**EXERCISE GOAL**
The answer must be an exact copy of the entries below, with no images in it.

**DATA UNDER STUDY**
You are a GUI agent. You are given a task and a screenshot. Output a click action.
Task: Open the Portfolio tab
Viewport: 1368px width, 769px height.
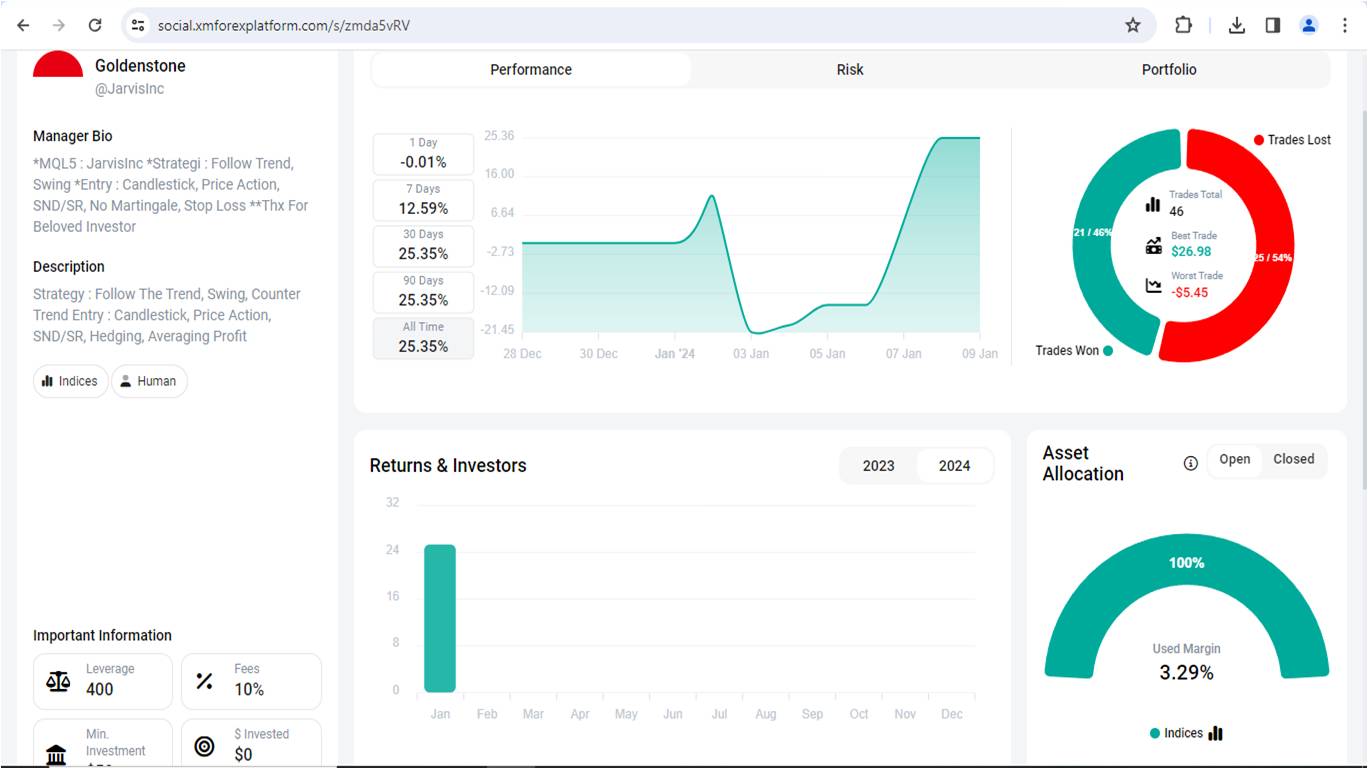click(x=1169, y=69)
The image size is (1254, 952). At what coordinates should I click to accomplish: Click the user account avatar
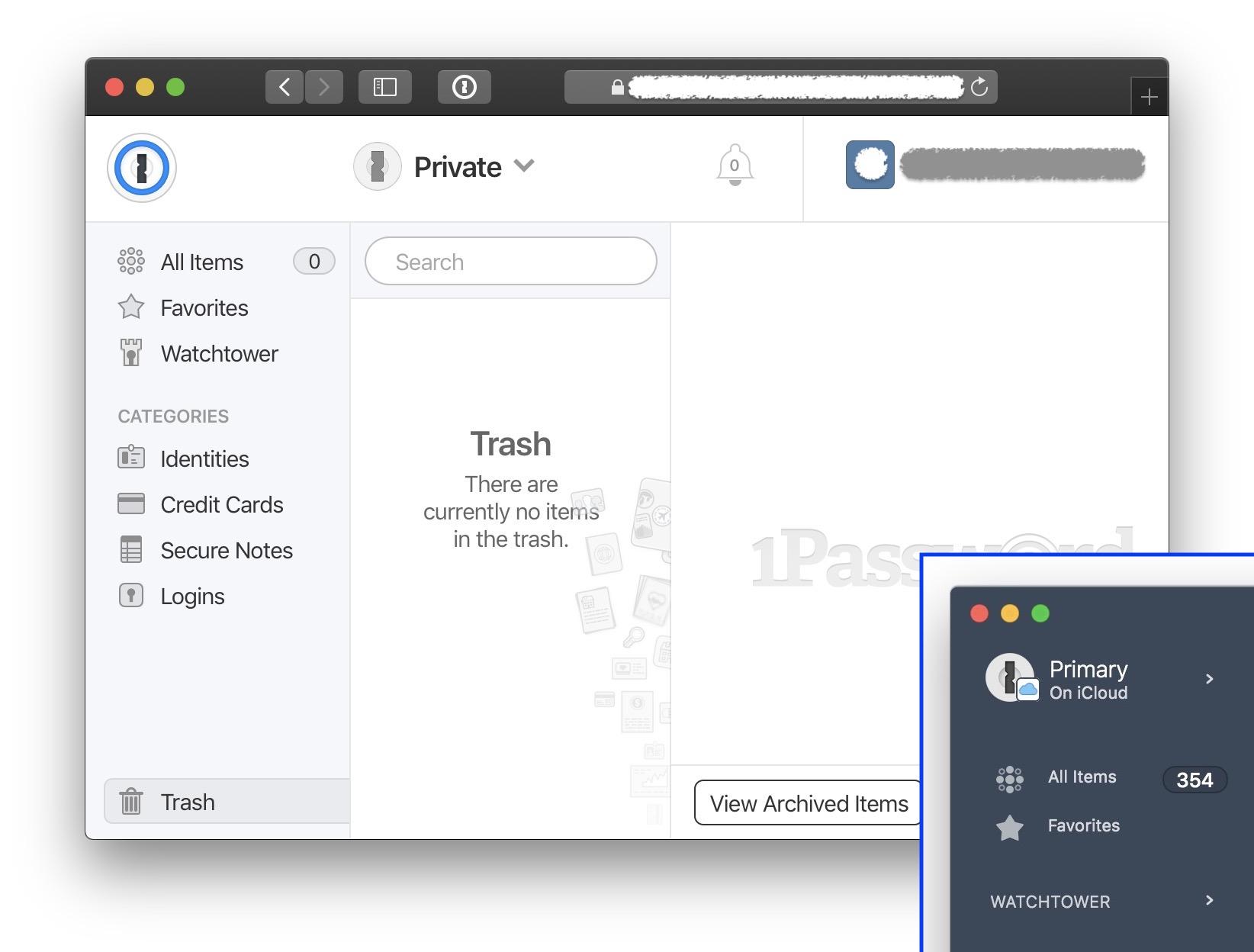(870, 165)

**ANSWER SPACE**
You are a GUI agent. You are given a task and a screenshot. Output a click action.
Task: Open the Portfolio tab
Viewport: 1368px width, 769px height.
click(x=1169, y=69)
The image size is (1254, 952). At what coordinates should I click to accomplish: Click the user account avatar
(870, 165)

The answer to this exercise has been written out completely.